**DETALHES DA TAREFA**
Extraia do texto sobre o medo de doença, sem nenhuma alteração, o trecho entre "Contrariado, João acabou" e "não foi diagnosticada.", inclusive.

**TRECHO PARA LEITURA**
━━━━━━━━━━
Medo de doença
João é um adulto de quase 30 anos que entra no consultório do psiquiatra de maneira relutante. Traz consigo uma pasta cheia de exames. Nos últimos 6 meses ele havia passado em mais de 50 médicos diferentes, realizou inúmeros exames, procurou o pronto-socorro várias vezes e ficou internado algumas delas.
Ele tinha convicção de que era portador de alguma doença grave e ocasionalmente sentia algumas dores em partes diferentes de seu corpo. Vasculhava repetidamente todo seu corpo à procura de alterações que pudessem significar alguma doença. Diante de qualquer sintoma ou modificação que notasse, agendava com brevidade alguma consulta médica ou corria para o pronto-socorro, se não conseguisse a consulta naquele mesmo dia. Os exames iniciais não mostravam nenhuma alteração e João insistia (algumas vezes até de maneira hostil) com os médicos para que solicitassem cada vez mais e mais exames.
Nas últimas vezes em que fora atendido, os médicos lhe recomendaram uma avaliação psiquiátrica, porém ele sempre se recusava. Achava que o médico não estava investigando adequadamente e que o psiquiatra não poderia, pois, lhe ajudar.
Contudo, João não conseguiu trabalhar nesse período pelas buscas frequentes por serviços de saúde. Além disso, sua vida em família estava cada vez mais conturbada, pois seus irmãos começaram a se afastar dele, não aguentavam mais ouvi-lo falar sobre as doenças que acreditava ter. Dessa forma, um dos irmãos insistiu que ele fosse ao psiquiatra.
Contrariado, João acabou aceitando, mas já tinha em mente que conseguiria provar ao psiquiatra que os outros médicos não haviam realizado toda a investigação necessária.
A história acima descrita é fictícia, no entanto, ela é ilustrativa de uma situação que acontece com certa frequência. Trata-se de uma condição historicamente conhecida por Hipocondria, que nos manuais diagnósticos mais recentes acaba sendo denominada de Transtorno de Ansiedade por Doença.
É natural que nos preocupemos com nossa saúde e busquemos por auxílio profissional para prevenir, tratar e reabilitar diferentes condições que podem nos afetar. Todavia, em alguns indivíduos, essa preocupação com a saúde começa a se tornar excessiva – e o sujeito começa a acreditar fortemente que é portador de alguma doença grave que ainda não foi diagnosticada.
━━━━━━━━━━
**MATERIAL FORNECIDO**
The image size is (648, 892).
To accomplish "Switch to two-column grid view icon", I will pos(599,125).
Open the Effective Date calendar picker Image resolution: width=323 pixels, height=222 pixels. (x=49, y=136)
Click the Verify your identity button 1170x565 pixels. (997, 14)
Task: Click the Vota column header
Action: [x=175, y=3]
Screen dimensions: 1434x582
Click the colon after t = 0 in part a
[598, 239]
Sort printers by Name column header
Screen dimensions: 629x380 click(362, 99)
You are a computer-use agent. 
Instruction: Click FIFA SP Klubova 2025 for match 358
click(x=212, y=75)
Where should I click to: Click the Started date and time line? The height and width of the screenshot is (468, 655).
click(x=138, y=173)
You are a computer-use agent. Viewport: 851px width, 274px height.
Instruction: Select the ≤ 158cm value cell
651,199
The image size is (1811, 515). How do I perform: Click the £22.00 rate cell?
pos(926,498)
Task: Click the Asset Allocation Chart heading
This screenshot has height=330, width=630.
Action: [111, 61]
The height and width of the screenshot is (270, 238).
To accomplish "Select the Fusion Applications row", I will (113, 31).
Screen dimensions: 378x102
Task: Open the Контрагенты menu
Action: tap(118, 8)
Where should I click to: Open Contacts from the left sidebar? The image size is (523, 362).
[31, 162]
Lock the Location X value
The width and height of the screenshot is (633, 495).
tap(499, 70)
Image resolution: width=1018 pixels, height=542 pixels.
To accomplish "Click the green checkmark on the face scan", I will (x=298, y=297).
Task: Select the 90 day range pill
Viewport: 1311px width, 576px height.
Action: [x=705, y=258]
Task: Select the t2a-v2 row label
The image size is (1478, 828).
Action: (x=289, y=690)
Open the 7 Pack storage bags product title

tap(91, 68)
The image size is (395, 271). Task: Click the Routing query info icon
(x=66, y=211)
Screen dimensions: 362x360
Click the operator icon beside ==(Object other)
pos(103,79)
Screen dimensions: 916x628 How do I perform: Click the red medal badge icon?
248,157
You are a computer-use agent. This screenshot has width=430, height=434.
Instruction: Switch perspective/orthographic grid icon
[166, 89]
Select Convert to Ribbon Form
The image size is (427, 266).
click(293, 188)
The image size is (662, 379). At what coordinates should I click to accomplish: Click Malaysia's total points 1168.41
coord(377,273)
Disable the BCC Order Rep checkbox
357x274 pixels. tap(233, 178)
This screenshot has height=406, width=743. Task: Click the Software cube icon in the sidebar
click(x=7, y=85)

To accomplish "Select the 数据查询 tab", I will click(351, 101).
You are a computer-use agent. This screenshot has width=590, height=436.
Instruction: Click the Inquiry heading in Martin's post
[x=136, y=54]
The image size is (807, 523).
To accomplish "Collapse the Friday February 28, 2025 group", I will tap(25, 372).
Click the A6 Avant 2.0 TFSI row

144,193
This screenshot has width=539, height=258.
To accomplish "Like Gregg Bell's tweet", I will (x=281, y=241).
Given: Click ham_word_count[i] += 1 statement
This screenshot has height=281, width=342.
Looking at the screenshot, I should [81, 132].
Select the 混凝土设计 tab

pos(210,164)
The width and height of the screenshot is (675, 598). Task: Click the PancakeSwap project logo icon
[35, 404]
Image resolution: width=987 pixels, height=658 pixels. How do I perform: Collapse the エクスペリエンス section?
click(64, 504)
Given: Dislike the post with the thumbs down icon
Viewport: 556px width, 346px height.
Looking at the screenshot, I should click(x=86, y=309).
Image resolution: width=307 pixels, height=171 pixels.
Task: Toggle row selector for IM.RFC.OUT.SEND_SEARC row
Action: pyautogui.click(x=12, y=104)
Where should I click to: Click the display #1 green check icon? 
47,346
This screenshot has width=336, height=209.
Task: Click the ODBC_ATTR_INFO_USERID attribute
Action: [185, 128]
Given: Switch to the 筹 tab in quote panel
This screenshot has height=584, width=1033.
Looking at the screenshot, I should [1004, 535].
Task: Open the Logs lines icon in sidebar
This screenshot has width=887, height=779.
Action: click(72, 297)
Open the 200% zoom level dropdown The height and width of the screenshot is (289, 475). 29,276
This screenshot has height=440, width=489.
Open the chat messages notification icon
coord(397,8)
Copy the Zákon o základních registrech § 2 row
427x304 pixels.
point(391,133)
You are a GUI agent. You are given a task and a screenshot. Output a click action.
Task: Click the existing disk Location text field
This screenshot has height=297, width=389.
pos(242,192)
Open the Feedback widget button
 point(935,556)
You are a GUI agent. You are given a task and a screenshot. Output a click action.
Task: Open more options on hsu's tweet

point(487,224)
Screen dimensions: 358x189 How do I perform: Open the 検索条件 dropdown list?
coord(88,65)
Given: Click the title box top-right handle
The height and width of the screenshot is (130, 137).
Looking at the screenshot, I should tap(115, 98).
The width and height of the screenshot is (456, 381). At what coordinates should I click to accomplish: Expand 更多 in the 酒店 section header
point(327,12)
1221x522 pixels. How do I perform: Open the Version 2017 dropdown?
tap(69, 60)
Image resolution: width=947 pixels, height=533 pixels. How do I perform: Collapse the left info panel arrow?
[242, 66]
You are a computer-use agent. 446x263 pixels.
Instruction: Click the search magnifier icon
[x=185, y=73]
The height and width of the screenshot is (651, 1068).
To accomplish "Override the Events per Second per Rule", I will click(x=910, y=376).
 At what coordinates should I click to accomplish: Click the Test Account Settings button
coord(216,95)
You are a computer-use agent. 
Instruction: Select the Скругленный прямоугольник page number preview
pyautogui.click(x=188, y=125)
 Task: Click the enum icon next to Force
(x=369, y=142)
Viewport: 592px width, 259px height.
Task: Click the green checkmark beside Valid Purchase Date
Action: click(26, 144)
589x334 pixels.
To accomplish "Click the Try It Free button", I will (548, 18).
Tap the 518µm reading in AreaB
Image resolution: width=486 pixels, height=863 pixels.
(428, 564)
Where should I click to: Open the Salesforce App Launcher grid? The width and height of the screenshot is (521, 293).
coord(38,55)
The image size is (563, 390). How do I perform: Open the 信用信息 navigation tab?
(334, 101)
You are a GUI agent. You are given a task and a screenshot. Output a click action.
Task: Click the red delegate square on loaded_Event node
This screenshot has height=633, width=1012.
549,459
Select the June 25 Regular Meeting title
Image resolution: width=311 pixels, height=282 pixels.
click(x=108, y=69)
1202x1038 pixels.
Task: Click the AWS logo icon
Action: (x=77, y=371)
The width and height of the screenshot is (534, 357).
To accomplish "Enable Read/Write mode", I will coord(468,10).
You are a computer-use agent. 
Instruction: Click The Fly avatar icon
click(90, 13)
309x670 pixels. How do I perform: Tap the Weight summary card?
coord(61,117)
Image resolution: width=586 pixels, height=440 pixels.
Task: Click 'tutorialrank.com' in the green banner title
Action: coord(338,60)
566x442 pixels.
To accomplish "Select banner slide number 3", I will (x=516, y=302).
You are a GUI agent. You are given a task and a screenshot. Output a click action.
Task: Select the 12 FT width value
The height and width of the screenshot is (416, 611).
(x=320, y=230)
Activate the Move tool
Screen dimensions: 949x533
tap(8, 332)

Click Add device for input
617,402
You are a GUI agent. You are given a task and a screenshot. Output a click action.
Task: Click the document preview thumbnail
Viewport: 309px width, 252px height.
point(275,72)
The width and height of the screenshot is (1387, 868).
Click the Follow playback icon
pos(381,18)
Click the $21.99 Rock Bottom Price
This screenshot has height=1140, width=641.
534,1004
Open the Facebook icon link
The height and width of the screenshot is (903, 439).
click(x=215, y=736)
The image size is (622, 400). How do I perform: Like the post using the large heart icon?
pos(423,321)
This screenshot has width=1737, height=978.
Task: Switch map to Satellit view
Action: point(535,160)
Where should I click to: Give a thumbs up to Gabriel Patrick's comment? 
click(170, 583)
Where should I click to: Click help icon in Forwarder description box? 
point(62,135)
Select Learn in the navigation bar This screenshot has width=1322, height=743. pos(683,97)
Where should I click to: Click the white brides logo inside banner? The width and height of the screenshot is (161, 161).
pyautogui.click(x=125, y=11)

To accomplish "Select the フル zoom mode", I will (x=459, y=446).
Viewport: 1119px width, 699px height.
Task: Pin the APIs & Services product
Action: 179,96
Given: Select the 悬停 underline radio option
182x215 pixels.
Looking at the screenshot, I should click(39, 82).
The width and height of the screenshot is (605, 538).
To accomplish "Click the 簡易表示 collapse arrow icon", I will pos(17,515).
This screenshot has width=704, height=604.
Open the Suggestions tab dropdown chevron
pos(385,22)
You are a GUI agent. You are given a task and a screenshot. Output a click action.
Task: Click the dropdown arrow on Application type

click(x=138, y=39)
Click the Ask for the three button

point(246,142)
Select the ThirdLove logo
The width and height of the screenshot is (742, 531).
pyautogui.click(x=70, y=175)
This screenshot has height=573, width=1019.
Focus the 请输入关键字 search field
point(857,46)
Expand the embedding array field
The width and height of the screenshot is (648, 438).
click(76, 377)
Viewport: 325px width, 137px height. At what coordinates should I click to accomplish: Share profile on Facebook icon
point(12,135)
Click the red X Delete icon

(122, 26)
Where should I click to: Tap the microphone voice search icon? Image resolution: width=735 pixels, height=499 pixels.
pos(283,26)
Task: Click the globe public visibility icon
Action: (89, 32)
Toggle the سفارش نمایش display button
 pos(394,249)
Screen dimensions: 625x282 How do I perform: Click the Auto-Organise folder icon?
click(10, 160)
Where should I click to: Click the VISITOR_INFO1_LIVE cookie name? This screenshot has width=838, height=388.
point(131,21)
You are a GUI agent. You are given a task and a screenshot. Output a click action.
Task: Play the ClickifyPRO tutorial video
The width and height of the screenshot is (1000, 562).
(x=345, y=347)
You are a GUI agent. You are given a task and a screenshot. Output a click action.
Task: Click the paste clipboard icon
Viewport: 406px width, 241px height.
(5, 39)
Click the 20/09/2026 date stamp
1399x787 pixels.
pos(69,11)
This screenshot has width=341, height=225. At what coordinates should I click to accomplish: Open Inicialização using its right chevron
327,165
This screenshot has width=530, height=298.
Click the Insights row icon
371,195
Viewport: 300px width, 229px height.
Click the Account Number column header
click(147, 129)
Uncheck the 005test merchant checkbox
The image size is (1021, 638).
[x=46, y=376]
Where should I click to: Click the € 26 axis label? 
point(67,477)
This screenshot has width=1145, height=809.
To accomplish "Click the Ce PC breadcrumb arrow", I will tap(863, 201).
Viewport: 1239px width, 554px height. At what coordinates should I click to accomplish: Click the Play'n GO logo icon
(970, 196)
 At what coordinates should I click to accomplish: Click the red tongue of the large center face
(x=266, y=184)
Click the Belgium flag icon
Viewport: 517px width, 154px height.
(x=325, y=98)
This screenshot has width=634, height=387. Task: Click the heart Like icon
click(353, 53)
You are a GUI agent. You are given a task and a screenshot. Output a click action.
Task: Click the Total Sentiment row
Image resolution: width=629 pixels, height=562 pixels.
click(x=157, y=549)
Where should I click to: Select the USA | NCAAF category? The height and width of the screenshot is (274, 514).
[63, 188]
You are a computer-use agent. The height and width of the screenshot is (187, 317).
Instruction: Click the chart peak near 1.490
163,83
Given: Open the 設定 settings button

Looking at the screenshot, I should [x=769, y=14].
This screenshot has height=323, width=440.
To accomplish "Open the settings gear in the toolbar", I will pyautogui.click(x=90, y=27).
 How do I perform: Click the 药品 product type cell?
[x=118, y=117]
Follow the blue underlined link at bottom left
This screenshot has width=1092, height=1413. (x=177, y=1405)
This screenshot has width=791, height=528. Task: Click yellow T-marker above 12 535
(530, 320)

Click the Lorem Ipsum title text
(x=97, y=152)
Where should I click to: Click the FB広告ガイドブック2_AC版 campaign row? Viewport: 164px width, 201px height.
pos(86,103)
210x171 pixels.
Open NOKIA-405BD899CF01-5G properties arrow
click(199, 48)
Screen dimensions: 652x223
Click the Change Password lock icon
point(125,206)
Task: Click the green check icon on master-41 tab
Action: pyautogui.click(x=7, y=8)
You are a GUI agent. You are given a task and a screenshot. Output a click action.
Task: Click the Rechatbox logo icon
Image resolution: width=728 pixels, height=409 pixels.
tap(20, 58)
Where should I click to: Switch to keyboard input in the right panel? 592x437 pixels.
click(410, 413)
━━━━━━━━━━
**SOLUÇÃO ESCRITA**
Contrariado, João acabou aceitando, mas já tinha em mente que conseguiria provar ao psiquiatra que os outros médicos não haviam realizado toda a investigação necessária.
A história acima descrita é fictícia, no entanto, ela é ilustrativa de uma situação que acontece com certa frequência. Trata-se de uma condição historicamente conhecida por Hipocondria, que nos manuais diagnósticos mais recentes acaba sendo denominada de Transtorno de Ansiedade por Doença.
É natural que nos preocupemos com nossa saúde e busquemos por auxílio profissional para prevenir, tratar e reabilitar diferentes condições que podem nos afetar. Todavia, em alguns indivíduos, essa preocupação com a saúde começa a se tornar excessiva – e o sujeito começa a acreditar fortemente que é portador de alguma doença grave que ainda não foi diagnosticada.